Since M397 cells present a much-pronounced subcellular glycogen accumulation, we next sought to understand the functional role of glycogen in this cancer cell phenotype. Elevated level of glycogen storage suggests a possible higher tolerance of glucose deficiency. Indeed, many studies report that increased accumulation of glycogen in cancer cells support cancer cell survival in nutrient and oxygen deficient conditions.^7,35,36 To test this potential role of glycogen storage, we cultured the five cell-lines in glucose-deficient medium and performed time-dependent cell viability assays. Surprisingly, M397 cells showed minimally decreased proliferation even after culturing in glucose-deficient medium for three days (Fig. 5E & 5F). In contrast, the other cell-lines all showed significantly reduced growth (Fig. 5E & 5F). To test whether glycogen is involved in the extended survival, we applied glycogen phosphorylase inhibitor (GPI), which inhibits glycogenolysis to UDP-glucose, to the culture medium during glucose deficiency treatment. We first showed that GPI is non-toxic to cells in normal glucose medium for at least 5 days (Fig. S15). In glucose-deficient condition, the added GPI lowered the viability of M397 after day 3, at which point the glycogenolysis activities may be the most intensive (Fig. 5G & 5H). Our demonstration here hence emphasizes the critical role of glycogen metabolism in specific cancer cell types and may help advance our fundamental biological understanding in elucidating glycogen-related metabolism pathways with further explorations.

DISCUSSION

The reprogramming of glycogen metabolism in cancer cells is not well understood, and existing probes of glycogen metabolism have a number of limitations.^6,13 We proposed SRS imaging with d₇-glucose labeling as a sub-cellular, minimally perturbative probe for glycogen metabolism in live cancer cells. First, we demonstrated incorporation of d₇-glucose into de novo synthesized glycogen, validating the use of d₇-glucose as a probe to label glycogen in cancer cells. Second, highly specific and sensitive imaging of glycogen was shown in live cancer cells using a linear-unmixing algorithm. Third, we surveyed the subcellular glycogen, lipid, and protein metabolism in a series of metastatic melanoma cells and revealed a high glycogen-accumulation phenotype (i.e. M397 cells). This cell-line further showed a high resistance to glucose deficiency. As several recent studies have suggested the critical roles of glycogen metabolism in cancer systems,^7–9 this method can help shed light on glycogen function, which is a necessary step towards targeting glycogen metabolism for therapeutic purposes.

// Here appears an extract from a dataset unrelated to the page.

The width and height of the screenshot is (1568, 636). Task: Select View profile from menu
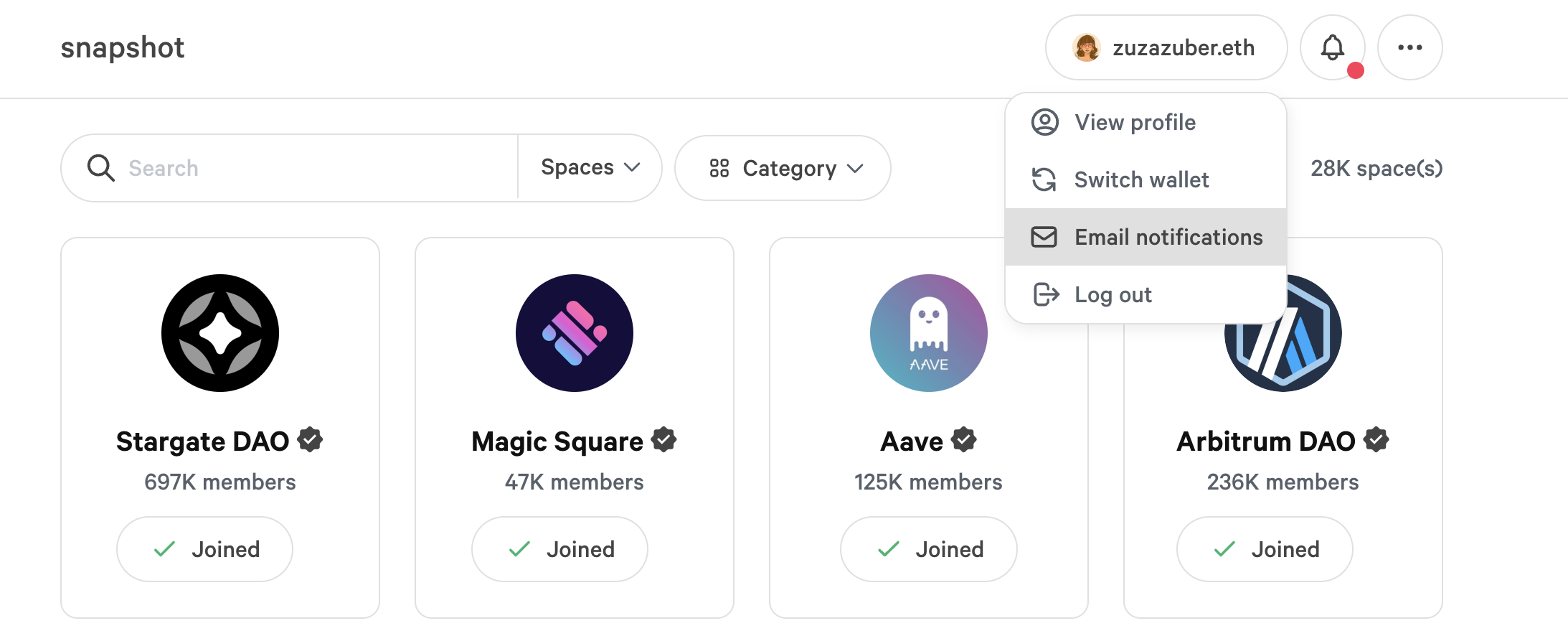[1135, 122]
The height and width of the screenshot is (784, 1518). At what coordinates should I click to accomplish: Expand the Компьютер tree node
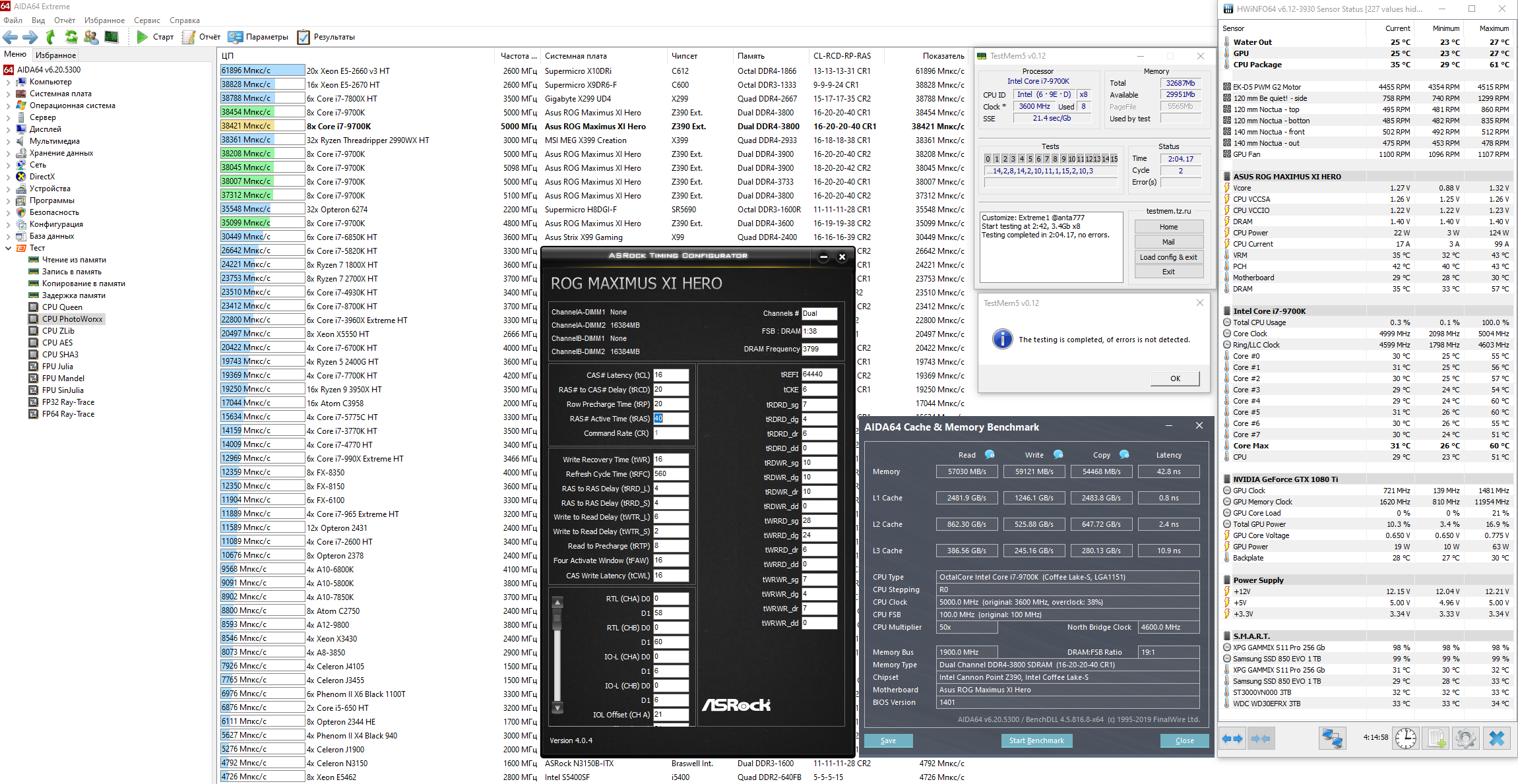pos(8,82)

Although the above proof-of-concept study already demonstrates the potential of our strategy, further technical improvements may lead to better imaging performance. The speed of SRS imaging can be improved by using techniques such as spectral focusing,³⁷ which can enable much improved speed for hyperspectral imaging. Spectral analysis for hyperspectral images, such as multivariate curve resolution,³⁸ may further reduce mapping errors and allow more sensitive detection of metabolites, such as d₇-glucose derived DNA/RNA. Going beyond cellular studies, this method may also be applicable for in vivo research due to the biocompatibility of SRS imaging and d₇-glucose labeling. We envision this technique as a valuable tool in investigating glycogen metabolism and for metabolic phenotyping in both cancer cells and in vivo.